[openib-general] [PATCH v4 01/13] Linux RDMA Core Changes

Fri Jan 5 10:59:59 PST 2007

On Fri, 2007-01-05 at 09:32 -0800, Felix Marti wrote:
> 
> > -----Original Message-----
> > From: openib-general-bounces at openib.org [mailto:openib-general-
> > bounces at openib.org] On Behalf Of Steve Wise
> > Sent: Friday, January 05, 2007 6:22 AM
> > To: Roland Dreier
> > Cc: linux-kernel at vger.kernel.org; openib-general at openib.org;
> > netdev at vger.kernel.org
> > Subject: Re: [openib-general] [PATCH v4 01/13] Linux RDMA Core Changes
> > 
> > On Thu, 2007-01-04 at 13:34 -0800, Roland Dreier wrote:
> > > OK, I'm back from vacation today.
> > >
> > > Anyway I don't have a definitive statement on this right now.  I
> guess
> > > I agree that I don't like having an extra parameter to a function
> that
> > > should be pretty fast (although req notify isn't quite as hot as
> > > something like posting a send request or polling a cq), given that
> it
> > > adds measurable overhead.  (And I am surprised that the overhead is
> > > measurable, since 3 arguments still fit in registers, but OK).
> > >
> > > I also agree that adding an extra entry point just to pass in the
> user
> > > data is ugly, and also racy.
> > >
> > > Giving the kernel driver a pointer it can read seems OK I guess,
> > > although it's a little ugly to have a backdoor channel like that.
> > >
> > 
> > Another alternative is for the cq-index u32 memory to be allocated by
> > the kernel and mapped into the user process.  So the lib can
> read/write
> > it, and the kernel can read it directly.  This is the fastest way
> > perfwise, but I didn't want to do it because of the page granularity
> of
> > mapping.  IE it would require a page of address space (and backing
> > memory I guess) just for 1 u32.  The CQ element array memory is
> already
> > allocated this way (and its DMA coherent too), but I didn't want to
> > overload that memory with this extra variable either.  Mapping just
> > seemed ugly and wasteful to me.
> > 
> > So given 3 approaches:
> > 
> > 1) allow user data to be passed into ib_req_notify_cq() via the
> standard
> > uverbs mechanisms.
> > 
> > 2) hide this in the chelsio driver and have the driver copyin the info
> > directly.
> > 
> > 3) allocate the memory for this in the kernel and map it to the user
> > process.
> > 
> > I chose 1 because it seemed the cleanest from an architecture point of
> > view and I didn't think it would impact performance much.
> 
> [Felix Marti] In addition, is arming the CQ really in the performance
> path? - Don't apps poll the CQ as long as there are pending CQEs and
> only arm the CQ for notification once there is nothing left to do?
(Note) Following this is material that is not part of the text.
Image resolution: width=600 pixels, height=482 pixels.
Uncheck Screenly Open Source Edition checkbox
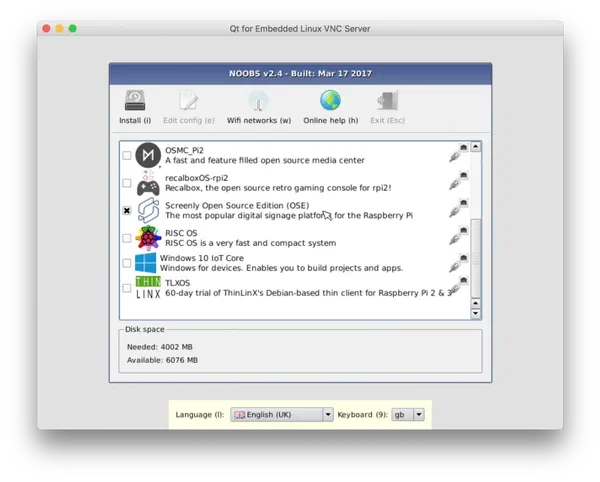(127, 210)
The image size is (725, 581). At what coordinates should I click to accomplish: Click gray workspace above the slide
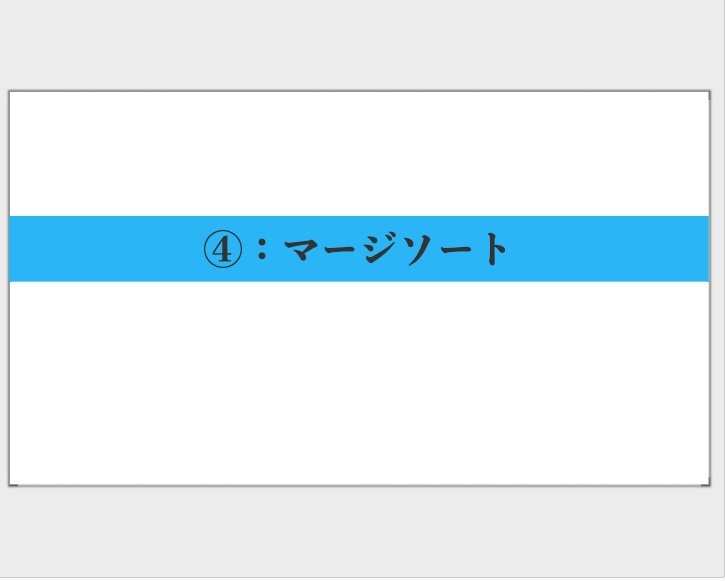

If
> this is the case, it would mean that we waste a few cycles 'idle'
> cycles. 

I tend to agree.  This shouldn't be the hot perf path like
post_send/recv and poll.

> Steve, next to the micro benchmark that you did, did you run any
> performance benchmark that actually moves traffic? If so, did you see a
> difference in performance?
> 

No.  But I didn't explicitly measure with and without this one single
change.